Risk Segmentation
Creating Targeted Risk Profiles: Tranching / Credit Enhancement
Last updated
Creating Targeted Risk Profiles: Tranching / Credit Enhancement
Last updated
In the prior section we introduced the basic pass-through securitization structure, where all shareholders in the securitization would uniformly incur the same risks and rewards of the underlying loans, in proportion to their ownership of the securitization.
Cascadius additionally supports the CDO (collateralized debt obligation) via tranching and credit enhancement in a sequential pay structure, which creates multiple classes on the securitization, each with a asymmetric distribution of risk and return relative to the aggregate pool of underlying loans. Credit enhancement / tranching creates classes with prioritization on the receipt of proceeds, losses, and principal prepayment. The classes (an illustrative example below) are tiered:
Senior classes are prioritized in their receipt of proceeds (principal and interest) from the pool
If there is unscheduled prepayment of principal from the pool, the senior classes would have priority over the paydown of their principal components, based on their order in the structure.
Junior (lower) classes incur losses from the pool first. These classes would be completely dissolved before the senior classes begin to lose principal. In return for the increased risk, lower classes typically trade at a discount to their total notional value.

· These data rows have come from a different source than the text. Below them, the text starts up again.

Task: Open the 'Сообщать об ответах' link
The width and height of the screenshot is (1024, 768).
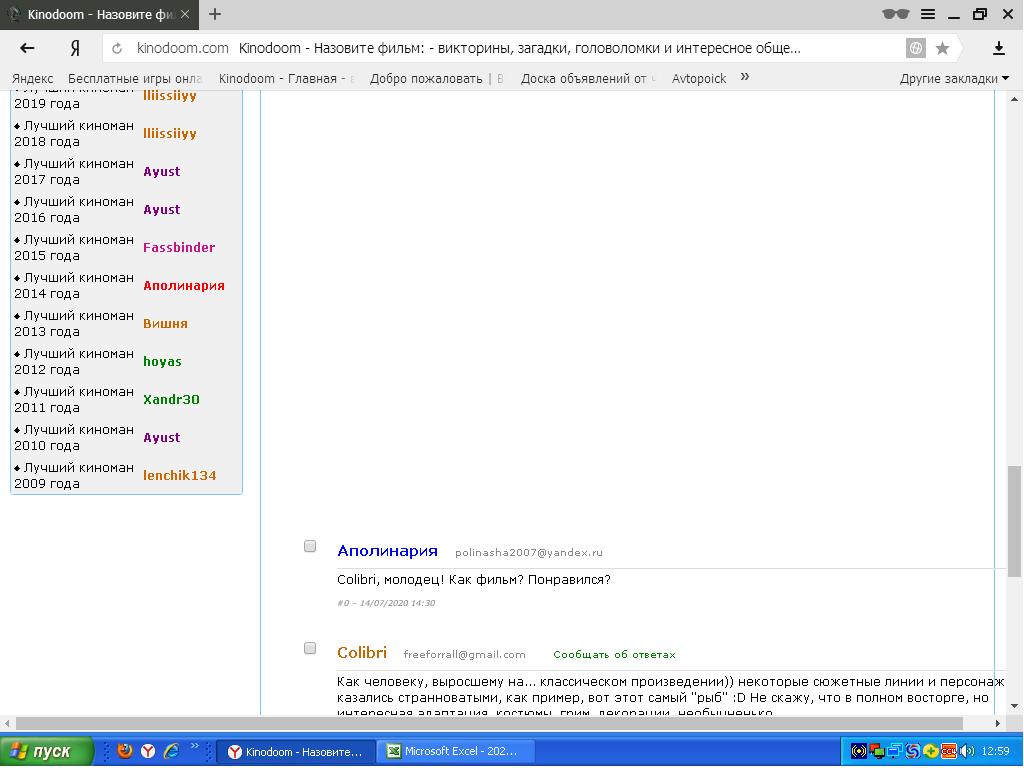Action: coord(614,654)
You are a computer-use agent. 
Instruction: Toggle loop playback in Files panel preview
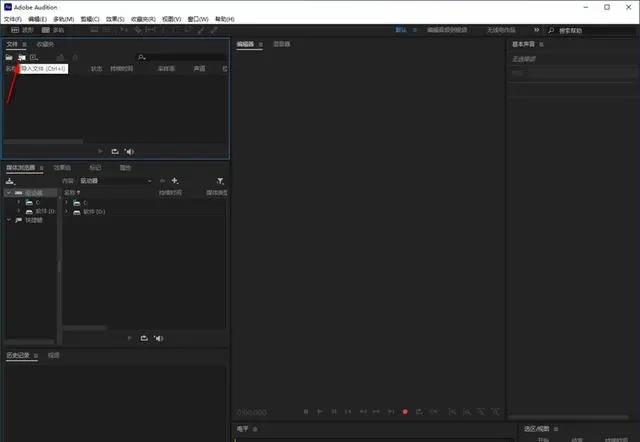115,151
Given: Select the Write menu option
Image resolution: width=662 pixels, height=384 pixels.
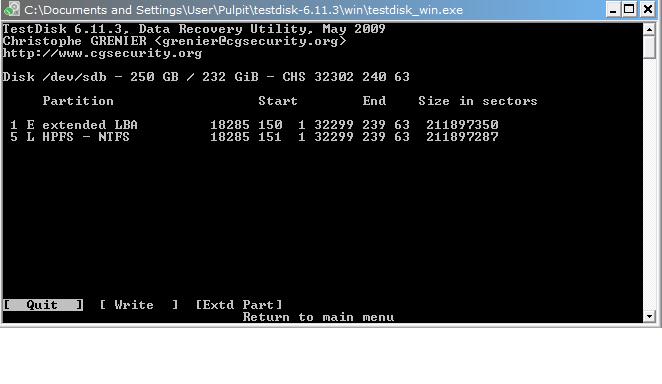Looking at the screenshot, I should pos(139,305).
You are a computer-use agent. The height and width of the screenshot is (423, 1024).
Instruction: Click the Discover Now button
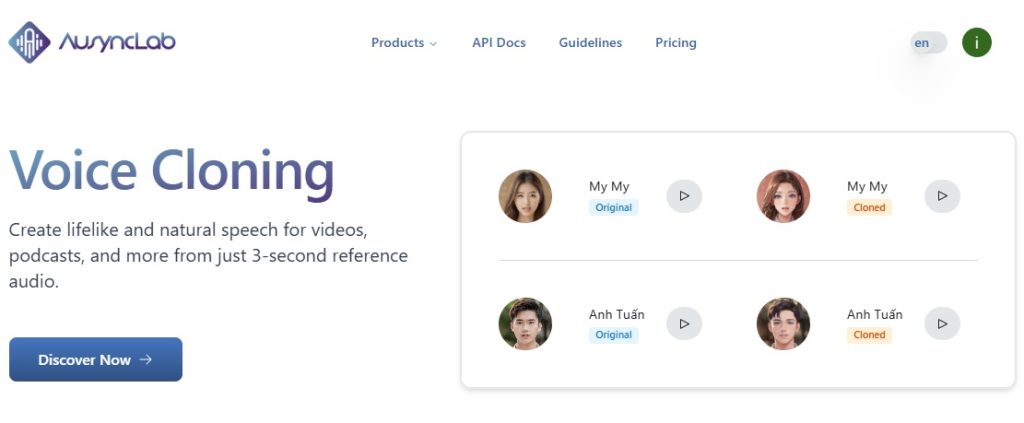(96, 359)
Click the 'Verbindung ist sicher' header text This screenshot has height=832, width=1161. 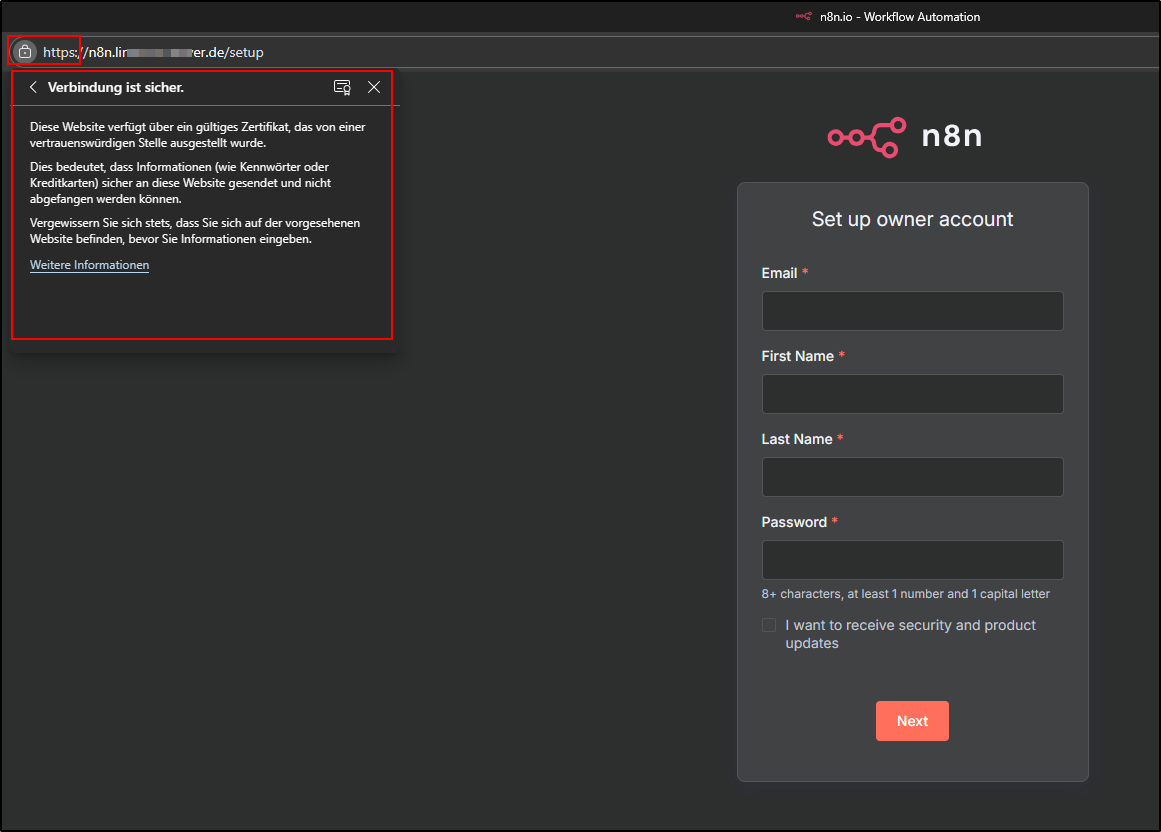pos(115,87)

Upper classes are deemed more "safe", as they have a higher probability of receiving the full principal of the investment (+ associated interest).
The initial version of Cascadius will allow for a sequential pay structure: i.e. a simple waterfall-based class structure, like the example highlighted above. Traditional finance had evolved prior to the financial crisis to support increasingly esoteric structuring variations, but we believe the normal linear structure would work best to capture a broad variety of risk for all players in the market.
It's important to be clear about what Cascadius will not support in the near and medium term. We will not support highly idiosyncratic loan & securitization terms that had become more popular in the immediate years prior to the 2008-2009 global financial crisis. Esoteric, operationally intensive loan terms evolved to provide flexibility and optionality for larger institutional investors. A similar parallel evolution had occurred in securitization structures in the race to cater to specific targeted needs of institutional and high net-worth clientele. For a number of reasons, many of these esoteric structures never recovered from their pre-financial-crisis levels, even to the present day.
While we believe there can be a niche to support more complexity over time, we believe a more natural and simple onramp would align better with the ethos of transparency and incentivize more mainstream adoption to the DeFi ecosystem.